== Information supplied ==

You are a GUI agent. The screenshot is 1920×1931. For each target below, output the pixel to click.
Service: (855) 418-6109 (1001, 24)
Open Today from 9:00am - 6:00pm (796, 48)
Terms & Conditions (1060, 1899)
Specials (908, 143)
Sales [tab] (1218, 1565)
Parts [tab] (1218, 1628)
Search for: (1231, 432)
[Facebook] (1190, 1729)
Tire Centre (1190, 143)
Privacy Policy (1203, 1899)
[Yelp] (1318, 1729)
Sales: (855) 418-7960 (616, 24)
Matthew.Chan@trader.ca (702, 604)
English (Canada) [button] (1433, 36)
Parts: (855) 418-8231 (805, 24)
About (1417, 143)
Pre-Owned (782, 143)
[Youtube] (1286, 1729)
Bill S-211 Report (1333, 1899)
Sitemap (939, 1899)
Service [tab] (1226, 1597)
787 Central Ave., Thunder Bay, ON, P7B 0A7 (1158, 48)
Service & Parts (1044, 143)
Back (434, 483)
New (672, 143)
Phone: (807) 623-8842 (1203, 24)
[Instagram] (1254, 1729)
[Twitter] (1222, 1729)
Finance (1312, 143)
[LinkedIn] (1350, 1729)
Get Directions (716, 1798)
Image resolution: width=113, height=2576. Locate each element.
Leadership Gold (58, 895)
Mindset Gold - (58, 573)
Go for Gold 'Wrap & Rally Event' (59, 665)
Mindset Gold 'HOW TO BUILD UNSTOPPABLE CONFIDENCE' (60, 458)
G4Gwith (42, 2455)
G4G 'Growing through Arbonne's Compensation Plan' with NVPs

===

## Task brief
Please print all the data again exactly as given.

## Exercise solution
You are a GUI agent. The screenshot is 1920×1931. For each target below, output the pixel to click.
Service: (855) 418-6109 (1001, 24)
Open Today from 9:00am - 6:00pm (796, 48)
Terms & Conditions (1060, 1899)
Specials (908, 143)
Sales [tab] (1218, 1565)
Parts [tab] (1218, 1628)
Search for: (1231, 432)
[Facebook] (1190, 1729)
Tire Centre (1190, 143)
Privacy Policy (1203, 1899)
[Yelp] (1318, 1729)
Sales: (855) 418-7960 (616, 24)
Matthew.Chan@trader.ca (702, 604)
English (Canada) [button] (1433, 36)
Parts: (855) 418-8231 (805, 24)
About (1417, 143)
Pre-Owned (782, 143)
[Youtube] (1286, 1729)
Bill S-211 Report (1333, 1899)
Sitemap (939, 1899)
Service [tab] (1226, 1597)
787 Central Ave., Thunder Bay, ON, P7B 0A7 (1158, 48)
Service & Parts (1044, 143)
Back (434, 483)
New (672, 143)
Phone: (807) 623-8842 (1203, 24)
[Instagram] (1254, 1729)
[Twitter] (1222, 1729)
Finance (1312, 143)
[LinkedIn] (1350, 1729)
Get Directions (716, 1798)
Image resolution: width=113, height=2576. Locate each element.
Leadership Gold (58, 895)
Mindset Gold - (58, 573)
Go for Gold 'Wrap & Rally Event' (59, 665)
Mindset Gold 'HOW TO BUILD UNSTOPPABLE CONFIDENCE' (60, 458)
G4Gwith (42, 2455)
G4G 'Growing through Arbonne's Compensation Plan' with NVPs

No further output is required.